Jean-Pierre Fabre, chef de file du principal parti d'opposition, l'ANC, à Lomé, le 29 avril 2015.
© AFP / ISSOUF SANOGO

La loi portant sur le statut de l'opposition dormait depuis deux ans dans les tiroirs. Réuni en Conseil, le gouvernement togolais a adopté ce mardi le décret de mise en application, dont bénéficiera le président du parti d'opposition qui aura le plus de députés pendant la législature.

Le décret détermine les privilèges du chef de file de l'opposition qui a rang de président d'institution selon le protocole d'Etat et donc, dispose des avantages pécuniaires et matériels.

Le chef de file de l'opposition togolaise ne disposera pas que de droits, il aura aussi des obligations.
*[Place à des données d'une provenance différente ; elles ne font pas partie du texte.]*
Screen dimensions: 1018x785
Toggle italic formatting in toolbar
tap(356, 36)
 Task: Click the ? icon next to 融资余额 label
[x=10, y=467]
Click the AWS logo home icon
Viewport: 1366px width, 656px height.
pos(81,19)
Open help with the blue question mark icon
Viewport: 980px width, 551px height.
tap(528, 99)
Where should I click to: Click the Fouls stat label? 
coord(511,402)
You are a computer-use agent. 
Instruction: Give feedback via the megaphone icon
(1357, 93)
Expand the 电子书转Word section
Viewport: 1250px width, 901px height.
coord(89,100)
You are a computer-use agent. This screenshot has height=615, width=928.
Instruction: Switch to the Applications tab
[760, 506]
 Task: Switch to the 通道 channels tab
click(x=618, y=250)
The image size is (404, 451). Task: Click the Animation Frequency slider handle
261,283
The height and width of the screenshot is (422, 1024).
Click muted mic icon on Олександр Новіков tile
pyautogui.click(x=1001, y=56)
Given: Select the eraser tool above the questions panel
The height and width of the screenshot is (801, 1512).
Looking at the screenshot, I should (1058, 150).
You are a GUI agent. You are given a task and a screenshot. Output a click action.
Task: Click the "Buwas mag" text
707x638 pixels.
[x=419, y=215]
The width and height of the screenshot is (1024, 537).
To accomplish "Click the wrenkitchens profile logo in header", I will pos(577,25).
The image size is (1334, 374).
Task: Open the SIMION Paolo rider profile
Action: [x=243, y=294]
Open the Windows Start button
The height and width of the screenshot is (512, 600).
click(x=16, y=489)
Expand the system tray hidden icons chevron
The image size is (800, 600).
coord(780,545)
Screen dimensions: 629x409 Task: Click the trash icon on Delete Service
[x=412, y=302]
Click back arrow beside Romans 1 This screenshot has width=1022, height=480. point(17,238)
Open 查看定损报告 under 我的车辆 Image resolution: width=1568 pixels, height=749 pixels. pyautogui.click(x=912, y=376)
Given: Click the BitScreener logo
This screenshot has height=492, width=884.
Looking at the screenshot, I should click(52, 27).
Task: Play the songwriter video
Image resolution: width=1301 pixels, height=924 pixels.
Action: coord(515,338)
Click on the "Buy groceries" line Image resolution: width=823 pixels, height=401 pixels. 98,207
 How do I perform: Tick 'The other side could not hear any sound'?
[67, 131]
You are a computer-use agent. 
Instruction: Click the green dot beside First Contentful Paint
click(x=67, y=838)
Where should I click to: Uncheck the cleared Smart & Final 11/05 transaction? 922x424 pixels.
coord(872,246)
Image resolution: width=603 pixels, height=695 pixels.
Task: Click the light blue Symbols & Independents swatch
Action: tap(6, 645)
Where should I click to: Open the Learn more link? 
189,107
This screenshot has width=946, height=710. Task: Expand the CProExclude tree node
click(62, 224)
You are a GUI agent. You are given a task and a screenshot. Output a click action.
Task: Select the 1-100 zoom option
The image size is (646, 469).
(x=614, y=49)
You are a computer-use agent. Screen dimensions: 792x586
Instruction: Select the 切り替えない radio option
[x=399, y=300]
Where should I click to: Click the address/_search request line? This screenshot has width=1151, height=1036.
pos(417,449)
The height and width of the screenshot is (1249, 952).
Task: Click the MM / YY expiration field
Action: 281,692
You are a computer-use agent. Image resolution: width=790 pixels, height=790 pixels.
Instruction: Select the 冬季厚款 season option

Il doit veiller, précise le texte, entre autres, à préserver l'intérêt supérieur de la nation dans le cadre de ses activités, à se conformer aux devoirs citoyens et républicains et participer aux manifestations publiques officielles auxquelles il sera invité.

Un cadeau empoisonné pour Jean-Pierre Fabre ?

Jean-Pierre Fabre dont le parti l'Alliance nationale pour le changement (ANC) dispose de plus de députés dans cette législature est le premier bénéficiaire de cette décision.

Cette loi a suscité beaucoup de commentaires depuis sa publication : c'est un guet-apens tendu au leader de l'ANC pour l'amener à la soupe, disent certains. Non, répond l'intéressé, pour qui c'est une loi impersonnelle et de portée générale.

Dans tous les cas, pour l'application de cette loi, il y a bien des choses à clarifier comme ces fêtes ou manifestations officielles auxquelles le chef de l'opposition sera invité et qui datent de la période du parti unique, parti-Etat.

El Hadj Mbodj est professeur de droit constitutionnel à l'université Cheikh Anta Diop de Dakar. Selon lui, la création d'un statut de chef de l'opposition a souvent permis d'apaiser le climat politique, mais dans plusieurs pays ce statut n'est pas effectif.

Il faut éviter que cela débouche sur un statut de façade qui soit destiné seulement à donner le change. Je constate que dans certains pays comme la RDC, où l'opposition est censée avoir un statut, l'opposition n'est pas vraiment considérée comme elle devrait l'être.